PROVIDED PASSAGE:
Is this code idiomatic?

I'm learning rust and I've decided to do it by doing algorithms. Is the code below idiomatic rust or (perhaps yes), could be written better?
Thank you.

pub fn longest_common_prefix(strs: Vec<String>) -> String {
    let mut i = 0;
    let first_str = &strs[0];
    'outer: while i < first_str.len() {
        for j in 0..strs.len() {
            match strs[j].chars().nth(i) {
                Some(cx) => {
                    if cx != first_str.chars().nth(i).unwrap() {
                        break 'outer;
                    }
                }
                None => break 'outer,
            }
        }

        i += 1;
    }
    let res: String = first_str[0..i].to_string();
    res
}

Not quite. Here are some issues:

  1. You should accept &[String] rather than a vector, since you have no need to take ownership of it.
  2. You use indexes in your loops.
  3. Calling .chars().nth(i) is expensive because it contains a loop.
  4. You don't handle the empty list case.

This would be better I think:

pub fn longest_common_prefix(strs: &[String]) -> &str {
    if strs.is_empty() {
        return "";
    }

    let first_str = &strs[0];
    
    for (i, character) in first_str.chars().enumerate() {
        for string in strs {
            if string.chars().nth(i) != Some(character) {
                return &first_str[0..i];
            }
        }
    }
    
    // entire string is common prefix
    first_str
}

Though there's still an issue here because &first_str[0..i] is incorrect if the string contains any non-ascii characters, as it indexes by byte offsets.

Hi and thank you for your reply. Yes, your code looks much cleaner. Thanks.
Just one observation:

  1. Calling .chars().nth(i) is expensive because it contains a loop.

Your code also contains that^^^

Yeah, but that one is more annoying to avoid than the other one of them. You'd probably need to find the prefix on the byte-level to properly avoid it.

You can avoid it like this:

pub fn longest_common_prefix(strs: &[String]) -> &str {
    if strs.is_empty() {
        return "";
    }

    let first_str = &strs[0];
    
    for (i, byte) in first_str.as_bytes().iter().enumerate() {
        for string in strs {
            if string.as_bytes().get(i) != Some(byte) {
                
                let mut end = i;
                // guaranteed not to underflow since is_char_boundary(0) is always true
                while !first_str.is_char_boundary(end) {
                    end -= 1;
                }
            
                return &first_str[0..end];
            }
        }
    }
    
    // entire string is common prefix
    first_str
}

This uses is_char_boundary to go a few bytes backwards if the prefix ends in the middle of an unicode character.

Thanks

This code misbehaves if the strings are not ASCII - it may return the wrong prefix or panic. Here's an example (playground):

fn main() {
    let strs = vec!["Префикс: русский".into(), "Префикс: english".into()];
     // expecting string "Префикс: "

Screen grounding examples
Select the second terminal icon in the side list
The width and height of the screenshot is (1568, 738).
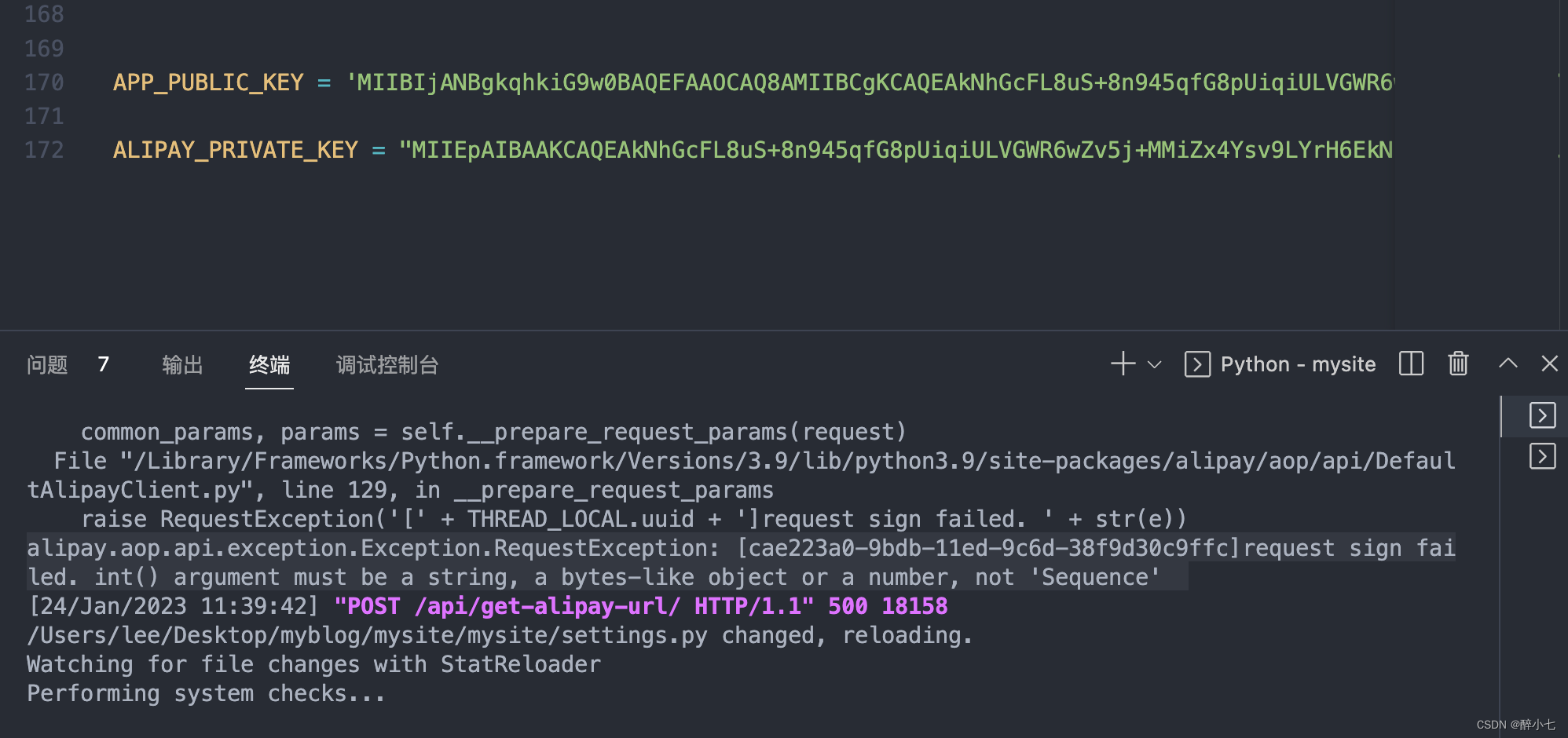1542,455
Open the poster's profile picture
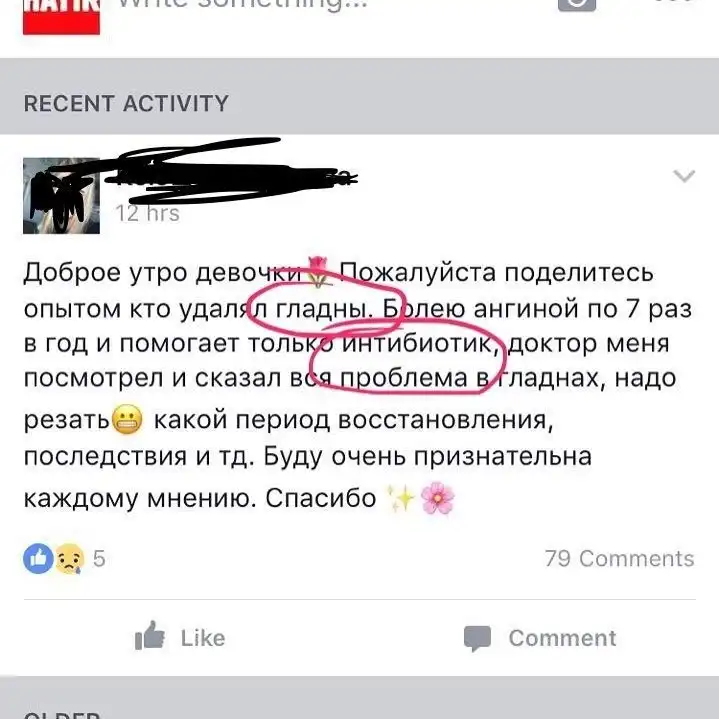Screen dimensions: 719x719 tap(61, 196)
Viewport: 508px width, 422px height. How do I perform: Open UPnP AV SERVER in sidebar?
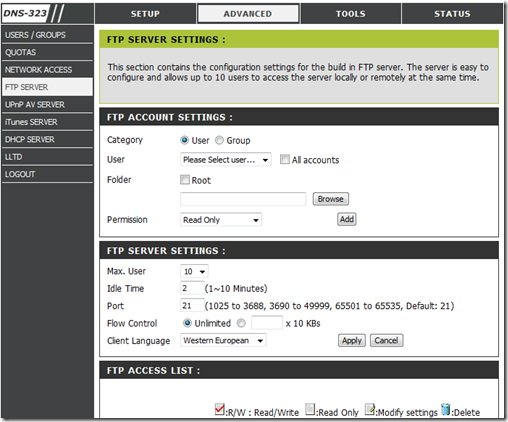[47, 105]
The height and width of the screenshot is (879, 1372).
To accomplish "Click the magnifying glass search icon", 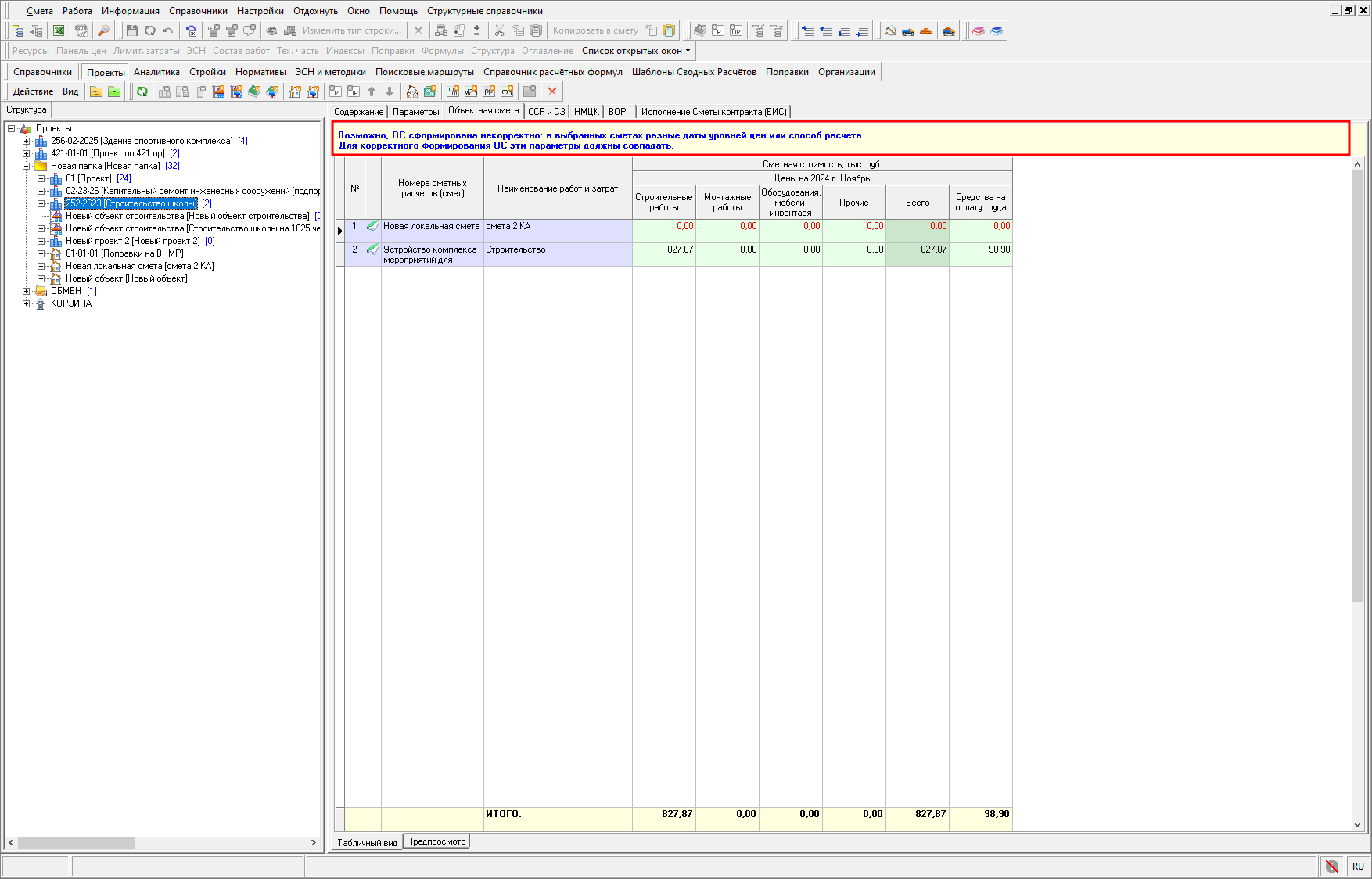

TO BE DONE:
According to the Rust forum thread, why is calling .chars().nth(i) expensive?

THE SOLUTION:
It contains a loop.